Work out how many lines in the records include the word "left", then answer with nothing but that number.

**Pixel coordinate grounding data:**
* * *

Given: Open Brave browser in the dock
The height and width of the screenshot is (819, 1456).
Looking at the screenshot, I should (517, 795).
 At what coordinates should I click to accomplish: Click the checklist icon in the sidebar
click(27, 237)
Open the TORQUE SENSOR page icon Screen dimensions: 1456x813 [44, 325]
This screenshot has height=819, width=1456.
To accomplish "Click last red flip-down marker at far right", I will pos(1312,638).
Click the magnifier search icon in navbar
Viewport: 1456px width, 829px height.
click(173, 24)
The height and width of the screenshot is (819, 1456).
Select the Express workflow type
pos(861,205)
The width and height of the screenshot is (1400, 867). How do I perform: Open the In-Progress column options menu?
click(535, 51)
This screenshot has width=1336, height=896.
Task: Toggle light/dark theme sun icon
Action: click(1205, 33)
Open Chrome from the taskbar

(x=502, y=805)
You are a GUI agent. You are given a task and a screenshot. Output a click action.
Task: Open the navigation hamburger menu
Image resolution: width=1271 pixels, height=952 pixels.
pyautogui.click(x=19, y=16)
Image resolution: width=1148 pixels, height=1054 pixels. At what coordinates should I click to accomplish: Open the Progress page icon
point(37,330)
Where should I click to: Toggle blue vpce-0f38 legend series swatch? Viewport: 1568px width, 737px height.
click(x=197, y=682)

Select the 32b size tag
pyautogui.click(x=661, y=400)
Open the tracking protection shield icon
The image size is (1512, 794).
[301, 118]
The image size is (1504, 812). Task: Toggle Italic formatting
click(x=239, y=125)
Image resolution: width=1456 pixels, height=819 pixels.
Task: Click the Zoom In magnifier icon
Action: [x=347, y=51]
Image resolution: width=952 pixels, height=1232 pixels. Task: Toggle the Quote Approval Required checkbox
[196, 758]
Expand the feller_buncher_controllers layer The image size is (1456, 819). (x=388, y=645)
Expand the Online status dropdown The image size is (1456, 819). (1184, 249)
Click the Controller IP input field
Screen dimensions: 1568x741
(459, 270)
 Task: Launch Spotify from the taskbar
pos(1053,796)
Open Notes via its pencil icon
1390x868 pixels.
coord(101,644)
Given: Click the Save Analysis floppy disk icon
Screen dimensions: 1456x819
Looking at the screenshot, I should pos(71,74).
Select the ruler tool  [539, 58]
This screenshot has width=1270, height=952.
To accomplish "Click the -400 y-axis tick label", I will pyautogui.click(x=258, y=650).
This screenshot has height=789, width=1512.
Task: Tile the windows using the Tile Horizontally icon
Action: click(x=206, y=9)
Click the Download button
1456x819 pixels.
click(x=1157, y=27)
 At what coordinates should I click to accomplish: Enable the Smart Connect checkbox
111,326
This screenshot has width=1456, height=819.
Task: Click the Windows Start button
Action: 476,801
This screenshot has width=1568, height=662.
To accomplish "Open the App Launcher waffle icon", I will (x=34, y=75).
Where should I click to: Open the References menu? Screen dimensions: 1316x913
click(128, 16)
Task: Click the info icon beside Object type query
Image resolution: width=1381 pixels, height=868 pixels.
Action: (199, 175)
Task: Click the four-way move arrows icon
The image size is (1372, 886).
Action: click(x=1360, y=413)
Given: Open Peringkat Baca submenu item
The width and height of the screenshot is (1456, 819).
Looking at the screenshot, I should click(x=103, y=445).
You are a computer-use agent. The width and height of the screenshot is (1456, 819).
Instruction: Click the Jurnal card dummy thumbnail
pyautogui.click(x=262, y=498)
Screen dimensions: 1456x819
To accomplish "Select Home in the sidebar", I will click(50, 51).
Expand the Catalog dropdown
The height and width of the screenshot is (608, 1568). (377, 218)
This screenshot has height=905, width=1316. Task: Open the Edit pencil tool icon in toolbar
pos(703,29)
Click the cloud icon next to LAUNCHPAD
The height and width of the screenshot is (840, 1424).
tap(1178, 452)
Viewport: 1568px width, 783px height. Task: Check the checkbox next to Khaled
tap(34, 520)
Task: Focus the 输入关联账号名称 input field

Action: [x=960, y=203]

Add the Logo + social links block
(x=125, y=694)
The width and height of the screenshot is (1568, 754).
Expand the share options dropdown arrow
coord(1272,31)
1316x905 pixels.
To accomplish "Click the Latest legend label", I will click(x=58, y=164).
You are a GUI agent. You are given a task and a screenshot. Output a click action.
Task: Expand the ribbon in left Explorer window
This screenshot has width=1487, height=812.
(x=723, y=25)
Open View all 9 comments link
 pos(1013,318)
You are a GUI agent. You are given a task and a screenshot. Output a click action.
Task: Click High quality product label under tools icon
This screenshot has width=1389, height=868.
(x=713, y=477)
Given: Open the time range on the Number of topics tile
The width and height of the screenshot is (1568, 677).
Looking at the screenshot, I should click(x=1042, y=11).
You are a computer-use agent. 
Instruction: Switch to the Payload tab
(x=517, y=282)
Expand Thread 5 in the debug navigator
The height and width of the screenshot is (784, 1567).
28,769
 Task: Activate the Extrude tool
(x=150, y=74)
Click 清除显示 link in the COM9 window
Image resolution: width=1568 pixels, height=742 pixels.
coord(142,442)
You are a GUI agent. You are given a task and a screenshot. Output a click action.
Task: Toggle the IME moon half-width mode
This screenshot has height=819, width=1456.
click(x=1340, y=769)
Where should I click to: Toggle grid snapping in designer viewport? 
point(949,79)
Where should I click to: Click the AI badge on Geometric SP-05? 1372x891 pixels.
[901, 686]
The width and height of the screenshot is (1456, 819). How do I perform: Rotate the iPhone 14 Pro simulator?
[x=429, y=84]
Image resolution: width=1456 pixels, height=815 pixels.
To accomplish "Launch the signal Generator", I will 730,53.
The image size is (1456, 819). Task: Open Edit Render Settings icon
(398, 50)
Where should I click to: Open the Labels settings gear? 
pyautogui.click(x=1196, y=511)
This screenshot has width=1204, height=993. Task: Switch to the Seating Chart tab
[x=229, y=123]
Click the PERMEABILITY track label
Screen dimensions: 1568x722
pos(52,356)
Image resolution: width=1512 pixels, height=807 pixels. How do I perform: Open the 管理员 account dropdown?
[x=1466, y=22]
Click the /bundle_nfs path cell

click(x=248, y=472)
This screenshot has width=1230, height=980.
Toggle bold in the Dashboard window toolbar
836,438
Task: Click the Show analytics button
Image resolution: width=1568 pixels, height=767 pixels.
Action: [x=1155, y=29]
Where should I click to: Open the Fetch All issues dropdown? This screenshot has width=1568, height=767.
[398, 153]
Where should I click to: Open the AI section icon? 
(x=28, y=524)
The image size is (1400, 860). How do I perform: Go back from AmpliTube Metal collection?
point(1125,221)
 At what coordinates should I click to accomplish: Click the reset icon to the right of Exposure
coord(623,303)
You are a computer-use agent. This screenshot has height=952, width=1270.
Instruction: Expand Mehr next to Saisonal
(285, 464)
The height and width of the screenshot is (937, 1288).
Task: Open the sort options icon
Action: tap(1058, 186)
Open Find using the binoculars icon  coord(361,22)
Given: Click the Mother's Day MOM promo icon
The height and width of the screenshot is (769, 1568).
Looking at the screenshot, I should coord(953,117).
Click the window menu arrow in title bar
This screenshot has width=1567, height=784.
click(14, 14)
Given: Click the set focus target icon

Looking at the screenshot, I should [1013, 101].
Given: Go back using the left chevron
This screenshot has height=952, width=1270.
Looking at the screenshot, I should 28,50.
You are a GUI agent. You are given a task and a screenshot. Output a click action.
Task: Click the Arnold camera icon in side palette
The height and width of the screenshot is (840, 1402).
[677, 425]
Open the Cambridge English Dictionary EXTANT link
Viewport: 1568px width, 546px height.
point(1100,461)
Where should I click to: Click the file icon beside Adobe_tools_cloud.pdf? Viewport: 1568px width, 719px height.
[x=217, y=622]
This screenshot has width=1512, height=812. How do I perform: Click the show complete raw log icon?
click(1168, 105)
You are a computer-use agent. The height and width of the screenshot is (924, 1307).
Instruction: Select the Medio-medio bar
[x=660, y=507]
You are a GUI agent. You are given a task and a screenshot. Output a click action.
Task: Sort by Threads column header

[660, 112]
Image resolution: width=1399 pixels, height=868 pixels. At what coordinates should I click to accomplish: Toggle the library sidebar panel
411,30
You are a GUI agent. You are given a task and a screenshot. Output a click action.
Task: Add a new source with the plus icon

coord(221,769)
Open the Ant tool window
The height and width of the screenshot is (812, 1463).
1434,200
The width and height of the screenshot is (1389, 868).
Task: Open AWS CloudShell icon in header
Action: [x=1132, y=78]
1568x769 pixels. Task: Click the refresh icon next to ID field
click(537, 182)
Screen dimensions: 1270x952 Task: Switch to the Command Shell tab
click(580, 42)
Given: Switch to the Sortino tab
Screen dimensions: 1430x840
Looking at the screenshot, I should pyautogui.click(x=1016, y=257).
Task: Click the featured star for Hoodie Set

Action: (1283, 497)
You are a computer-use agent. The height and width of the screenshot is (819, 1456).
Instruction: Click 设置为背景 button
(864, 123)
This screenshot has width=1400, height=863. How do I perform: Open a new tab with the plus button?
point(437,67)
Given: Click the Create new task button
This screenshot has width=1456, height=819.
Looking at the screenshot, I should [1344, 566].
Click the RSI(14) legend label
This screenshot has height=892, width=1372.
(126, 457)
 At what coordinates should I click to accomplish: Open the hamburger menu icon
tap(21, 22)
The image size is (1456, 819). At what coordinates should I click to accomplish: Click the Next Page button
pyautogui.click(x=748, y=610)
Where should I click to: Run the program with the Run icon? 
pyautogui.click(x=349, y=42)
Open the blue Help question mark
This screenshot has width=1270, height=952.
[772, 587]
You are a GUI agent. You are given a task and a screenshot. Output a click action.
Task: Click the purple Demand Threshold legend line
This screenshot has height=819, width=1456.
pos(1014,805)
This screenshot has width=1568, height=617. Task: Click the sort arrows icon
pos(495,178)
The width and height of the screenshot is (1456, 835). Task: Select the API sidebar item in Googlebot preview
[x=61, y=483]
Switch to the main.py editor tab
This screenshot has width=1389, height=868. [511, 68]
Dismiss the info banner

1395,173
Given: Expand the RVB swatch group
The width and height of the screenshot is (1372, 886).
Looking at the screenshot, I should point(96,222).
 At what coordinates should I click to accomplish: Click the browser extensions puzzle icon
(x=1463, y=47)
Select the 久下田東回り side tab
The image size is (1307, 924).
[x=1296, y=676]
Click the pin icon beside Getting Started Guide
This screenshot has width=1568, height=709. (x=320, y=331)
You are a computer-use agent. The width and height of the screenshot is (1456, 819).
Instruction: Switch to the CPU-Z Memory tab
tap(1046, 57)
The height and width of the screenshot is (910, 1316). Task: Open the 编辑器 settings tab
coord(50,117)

* * *

**TASK SOLUTION:** 2